From 8a901de52a270b8bf8a97a256527037fb0031276 Mon Sep 17 00:00:00 2001
From: Arthur Petukhovsky <petuhovskiy@yandex.ru>
Date: Sat, 12 Mar 2022 20:28:44 +0000
Subject: [PATCH] Refactor control file update at safekeeper.

Record global_commit_lsn, have common routine for control file update, add
SafekeeperMemstate.
---
 walkeeper/src/safekeeper.rs | 133 +++++++++++++++++++++++-------------
 walkeeper/src/timeline.rs   |   4 +-
 2 files changed, 87 insertions(+), 50 deletions(-)
diff --git a/walkeeper/src/safekeeper.rs b/walkeeper/src/safekeeper.rs
index 53fd6f5588..8300b32b42 100644
--- a/walkeeper/src/safekeeper.rs
+++ b/walkeeper/src/safekeeper.rs
@@ -202,6 +202,14 @@ pub struct SafeKeeperState {
     pub peers: Peers,
 }
 
+#[derive(Debug, Clone)]
+// In memory safekeeper state. Fields mirror ones in `SafeKeeperState`; they are
+// not flushed yet.
+pub struct SafekeeperMemState {
+    pub commit_lsn: Lsn,
+    pub peer_horizon_lsn: Lsn,
+}
+
 impl SafeKeeperState {
     pub fn new(zttid: &ZTenantTimelineId, peers: Vec<ZNodeId>) -> SafeKeeperState {
         SafeKeeperState {
@@ -470,14 +478,12 @@ struct SafeKeeperMetrics {
 }
 
 impl SafeKeeperMetrics {
-    fn new(tenant_id: ZTenantId, timeline_id: ZTimelineId, commit_lsn: Lsn) -> Self {
+    fn new(tenant_id: ZTenantId, timeline_id: ZTimelineId) -> Self {
         let tenant_id = tenant_id.to_string();
         let timeline_id = timeline_id.to_string();
-        let m = Self {
+        Self {
             commit_lsn: COMMIT_LSN_GAUGE.with_label_values(&[&tenant_id, &timeline_id]),
-        };
-        m.commit_lsn.set(u64::from(commit_lsn) as f64);
-        m
+        }
     }
 }
 
@@ -487,9 +493,14 @@ pub struct SafeKeeper<CTRL: control_file::Storage, WAL: wal_storage::Storage> {
     // Cached metrics so we don't have to recompute labels on each update.

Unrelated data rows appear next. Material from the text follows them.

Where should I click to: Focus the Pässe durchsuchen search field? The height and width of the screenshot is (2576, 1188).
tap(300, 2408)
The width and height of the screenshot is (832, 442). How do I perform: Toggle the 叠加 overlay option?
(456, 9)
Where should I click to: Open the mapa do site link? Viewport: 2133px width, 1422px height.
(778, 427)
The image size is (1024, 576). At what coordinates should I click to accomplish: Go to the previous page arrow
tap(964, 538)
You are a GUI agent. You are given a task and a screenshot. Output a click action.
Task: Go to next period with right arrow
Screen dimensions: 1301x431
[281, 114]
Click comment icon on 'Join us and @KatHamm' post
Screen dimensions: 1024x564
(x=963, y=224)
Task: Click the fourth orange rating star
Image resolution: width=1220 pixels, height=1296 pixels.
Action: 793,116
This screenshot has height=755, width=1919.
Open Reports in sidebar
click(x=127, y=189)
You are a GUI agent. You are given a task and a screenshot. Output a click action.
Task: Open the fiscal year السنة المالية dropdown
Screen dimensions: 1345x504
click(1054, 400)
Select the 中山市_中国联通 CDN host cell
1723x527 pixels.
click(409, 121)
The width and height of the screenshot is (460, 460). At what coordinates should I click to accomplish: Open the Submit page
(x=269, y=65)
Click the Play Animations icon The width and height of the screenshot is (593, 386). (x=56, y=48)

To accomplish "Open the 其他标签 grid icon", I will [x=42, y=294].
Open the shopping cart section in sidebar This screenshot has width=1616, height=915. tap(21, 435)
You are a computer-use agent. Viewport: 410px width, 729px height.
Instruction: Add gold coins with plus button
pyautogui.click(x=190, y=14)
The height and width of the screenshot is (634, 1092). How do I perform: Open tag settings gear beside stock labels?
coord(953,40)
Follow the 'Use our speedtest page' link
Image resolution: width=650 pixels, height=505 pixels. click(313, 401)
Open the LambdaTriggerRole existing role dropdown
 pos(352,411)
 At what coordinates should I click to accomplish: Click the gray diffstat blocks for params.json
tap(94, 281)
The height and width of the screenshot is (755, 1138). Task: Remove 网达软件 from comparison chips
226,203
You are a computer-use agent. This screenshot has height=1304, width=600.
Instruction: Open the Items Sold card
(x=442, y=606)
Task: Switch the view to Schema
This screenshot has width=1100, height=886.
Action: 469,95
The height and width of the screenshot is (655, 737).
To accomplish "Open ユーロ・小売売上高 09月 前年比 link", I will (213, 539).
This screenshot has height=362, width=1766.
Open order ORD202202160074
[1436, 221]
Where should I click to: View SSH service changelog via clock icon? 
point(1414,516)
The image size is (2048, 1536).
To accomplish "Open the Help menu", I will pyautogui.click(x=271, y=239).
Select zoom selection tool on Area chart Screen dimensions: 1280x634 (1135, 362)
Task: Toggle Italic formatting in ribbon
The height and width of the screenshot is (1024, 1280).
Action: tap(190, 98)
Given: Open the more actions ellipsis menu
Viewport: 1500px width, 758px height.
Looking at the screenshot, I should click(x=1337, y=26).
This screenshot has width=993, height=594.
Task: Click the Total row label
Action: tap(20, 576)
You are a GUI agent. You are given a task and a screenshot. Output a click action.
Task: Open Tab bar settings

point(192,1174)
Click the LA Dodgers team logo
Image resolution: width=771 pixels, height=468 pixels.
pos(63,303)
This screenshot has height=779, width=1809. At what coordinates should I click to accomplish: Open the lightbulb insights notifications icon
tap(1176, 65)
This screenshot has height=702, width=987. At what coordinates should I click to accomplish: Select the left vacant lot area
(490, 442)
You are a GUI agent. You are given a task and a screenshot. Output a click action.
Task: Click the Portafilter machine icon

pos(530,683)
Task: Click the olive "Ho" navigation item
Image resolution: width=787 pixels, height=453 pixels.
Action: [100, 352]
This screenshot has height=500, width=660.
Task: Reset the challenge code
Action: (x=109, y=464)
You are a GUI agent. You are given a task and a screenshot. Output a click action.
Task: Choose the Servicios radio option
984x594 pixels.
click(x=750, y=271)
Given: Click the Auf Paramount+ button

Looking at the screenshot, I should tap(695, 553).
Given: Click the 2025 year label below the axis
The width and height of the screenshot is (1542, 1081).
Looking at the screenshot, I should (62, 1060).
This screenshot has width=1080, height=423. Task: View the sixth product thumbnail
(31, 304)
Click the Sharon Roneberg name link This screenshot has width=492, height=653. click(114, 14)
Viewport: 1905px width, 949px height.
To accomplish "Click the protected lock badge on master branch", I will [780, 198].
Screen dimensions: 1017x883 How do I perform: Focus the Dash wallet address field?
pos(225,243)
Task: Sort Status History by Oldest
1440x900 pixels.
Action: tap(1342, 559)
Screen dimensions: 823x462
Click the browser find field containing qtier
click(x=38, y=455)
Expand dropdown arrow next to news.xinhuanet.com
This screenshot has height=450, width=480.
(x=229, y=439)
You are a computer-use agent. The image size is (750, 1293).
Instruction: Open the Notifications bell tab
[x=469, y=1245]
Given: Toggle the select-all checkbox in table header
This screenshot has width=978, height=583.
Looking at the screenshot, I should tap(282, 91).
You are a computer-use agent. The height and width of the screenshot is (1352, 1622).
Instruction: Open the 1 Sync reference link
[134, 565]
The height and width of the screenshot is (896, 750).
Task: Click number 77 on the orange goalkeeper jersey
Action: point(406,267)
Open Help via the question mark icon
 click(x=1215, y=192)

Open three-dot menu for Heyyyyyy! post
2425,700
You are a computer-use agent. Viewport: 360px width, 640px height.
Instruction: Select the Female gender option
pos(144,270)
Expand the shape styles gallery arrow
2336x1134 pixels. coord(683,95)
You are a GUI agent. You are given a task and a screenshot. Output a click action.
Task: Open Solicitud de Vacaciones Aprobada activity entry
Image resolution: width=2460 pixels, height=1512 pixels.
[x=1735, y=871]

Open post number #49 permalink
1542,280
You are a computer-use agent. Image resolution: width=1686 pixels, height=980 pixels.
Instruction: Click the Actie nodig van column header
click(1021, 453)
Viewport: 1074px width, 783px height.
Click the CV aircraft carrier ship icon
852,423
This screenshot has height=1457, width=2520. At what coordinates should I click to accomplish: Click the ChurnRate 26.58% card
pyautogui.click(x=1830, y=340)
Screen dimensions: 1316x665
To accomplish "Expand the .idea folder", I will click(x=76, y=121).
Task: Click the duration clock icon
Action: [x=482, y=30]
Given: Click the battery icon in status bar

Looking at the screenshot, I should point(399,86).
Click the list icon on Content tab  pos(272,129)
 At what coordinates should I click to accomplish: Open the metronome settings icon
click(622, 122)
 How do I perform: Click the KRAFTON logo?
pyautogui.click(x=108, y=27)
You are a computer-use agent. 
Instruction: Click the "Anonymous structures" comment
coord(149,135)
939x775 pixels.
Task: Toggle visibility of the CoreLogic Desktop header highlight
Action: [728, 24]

     metrics: SafeKeeperMetrics,
 
-    /// not-yet-flushed pairs of same named fields in s.*
-    pub commit_lsn: Lsn,
-    pub peer_horizon_lsn: Lsn,
+    /// Maximum commit_lsn between all nodes, can be ahead of local flush_lsn.
+    global_commit_lsn: Lsn,
+    /// LSN since the proposer safekeeper currently talking to appends WAL;
+    /// determines epoch switch point.
+    epoch_start_lsn: Lsn,
+
+    pub inmem: SafekeeperMemState, // in memory part
+
     pub s: SafeKeeperState, // persistent part
 
     pub control_store: CTRL,
@@ -513,9 +524,13 @@ where
         }
 
         SafeKeeper {
-            metrics: SafeKeeperMetrics::new(state.tenant_id, ztli, state.commit_lsn),
-            commit_lsn: state.commit_lsn,
-            peer_horizon_lsn: state.peer_horizon_lsn,
+            metrics: SafeKeeperMetrics::new(state.tenant_id, ztli),
+            global_commit_lsn: state.commit_lsn,
+            epoch_start_lsn: Lsn(0),
+            inmem: SafekeeperMemState {
+                commit_lsn: state.commit_lsn,
+                peer_horizon_lsn: state.peer_horizon_lsn,
+            },
             s: state,
             control_store,
             wal_store,
@@ -602,9 +617,6 @@ where
         // pass wal_seg_size to read WAL and find flush_lsn
         self.wal_store.init_storage(&self.s)?;
 
-        // update tenant_id/timeline_id in metrics
-        self.metrics = SafeKeeperMetrics::new(msg.tenant_id, msg.ztli, self.commit_lsn);
-
         info!(
             "processed greeting from proposer {:?}, sending term {:?}",
             msg.proposer_id, self.s.acceptor_state.term
@@ -684,12 +696,49 @@ where
         Ok(None)
     }
 
+    /// Advance commit_lsn taking into account what we have locally
+    fn update_commit_lsn(&mut self) -> Result<()> {
+        let commit_lsn = min(self.global_commit_lsn, self.wal_store.flush_lsn());
+        assert!(commit_lsn >= self.inmem.commit_lsn);
+
+        self.inmem.commit_lsn = commit_lsn;
+        self.metrics.commit_lsn.set(self.inmem.commit_lsn.0 as f64);
+
+        // If new commit_lsn reached epoch switch, force sync of control
+        // file: walproposer in sync mode is very interested when this
+        // happens. Note: this is for sync-safekeepers mode only, as
+        // otherwise commit_lsn might jump over epoch_start_lsn.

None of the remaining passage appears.